US officials flunk test of American history, economics, civics
Thu Nov 20,2008
WASHINGTON (AFP) – US elected officials scored abysmally on a test measuring their civic knowledge, with an average grade of just 44 percent, the group that organized the exam said Thursday. Ordinary citizens did not fare much better, scoring just 49 percent correct on the 33 exam questions compiled by the Intercollegiate Studies Institute (ISI). "It is disturbing enough that the general public failed ISI's civic literacy test, but when you consider the even more dismal scores of elected officials, you have to be concerned," said Josiah Bunting, chairman of the National Civic Literacy Board at ISI.
"How can political leaders make informed decisions if they don't understand the American experience?" he added. The exam questions covered American history, the workings of the US government and economics. Among the questions asked of some 2,500 people who were randomly selected to take the test, including "self-identified elected officials," was one which asked respondents to "name two countries that were our enemies during World War II." Sixty-nine percent of respondents correctly identified Germany and Japan. Among the incorrect answers were Britain, China, Russia, Canada, Mexico and Spain.

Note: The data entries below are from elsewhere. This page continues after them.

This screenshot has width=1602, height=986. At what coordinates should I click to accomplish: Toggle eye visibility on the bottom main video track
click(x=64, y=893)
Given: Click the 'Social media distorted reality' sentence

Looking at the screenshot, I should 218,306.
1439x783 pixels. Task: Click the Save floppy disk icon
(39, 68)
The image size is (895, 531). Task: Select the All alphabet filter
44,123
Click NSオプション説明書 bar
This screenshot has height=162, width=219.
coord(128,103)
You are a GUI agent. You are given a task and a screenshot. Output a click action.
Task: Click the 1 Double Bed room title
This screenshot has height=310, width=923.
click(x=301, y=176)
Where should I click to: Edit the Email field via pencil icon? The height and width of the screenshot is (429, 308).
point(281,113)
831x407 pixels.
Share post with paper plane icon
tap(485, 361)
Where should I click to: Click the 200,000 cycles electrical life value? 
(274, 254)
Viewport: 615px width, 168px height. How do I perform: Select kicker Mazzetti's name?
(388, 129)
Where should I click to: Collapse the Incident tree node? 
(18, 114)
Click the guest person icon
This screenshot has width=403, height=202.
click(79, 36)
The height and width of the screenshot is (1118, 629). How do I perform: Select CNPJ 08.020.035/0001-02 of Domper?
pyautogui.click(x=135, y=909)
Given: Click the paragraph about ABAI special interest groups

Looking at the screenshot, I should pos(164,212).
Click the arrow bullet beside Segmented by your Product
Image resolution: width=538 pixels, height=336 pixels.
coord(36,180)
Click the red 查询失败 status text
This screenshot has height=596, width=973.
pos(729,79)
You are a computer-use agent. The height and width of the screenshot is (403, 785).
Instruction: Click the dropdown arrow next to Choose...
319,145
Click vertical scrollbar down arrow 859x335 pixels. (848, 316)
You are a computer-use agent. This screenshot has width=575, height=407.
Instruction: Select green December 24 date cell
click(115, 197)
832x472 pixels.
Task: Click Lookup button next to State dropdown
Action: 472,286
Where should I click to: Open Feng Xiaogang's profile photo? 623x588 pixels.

Forty percent of respondents, meanwhile, incorrectly believed that the US president has the power to declare war, while 54 percent correctly answered that that power rests with Congress. Asked about the electoral college, 20 percent of elected officials incorrectly said it was established to "supervise the first televised presidential debates." In fact, the system of choosing the US president via an indirect electoral college vote dates back some 220 years, to the US Constitution.
The question that received the fewest correct responses, just 16 percent, tested respondents' basic understanding of economic principles, asking why "free markets typically secure more economic prosperity than government's centralized planning?"
Activities that dull Americans' civic knowledge include talking on the phone and watching movies or television -- even news shows and documentaries, ISI said. Meanwhile, civic knowledge is enhanced by discussing public affairs, taking part in civic activities and reading about current events and history, the group said.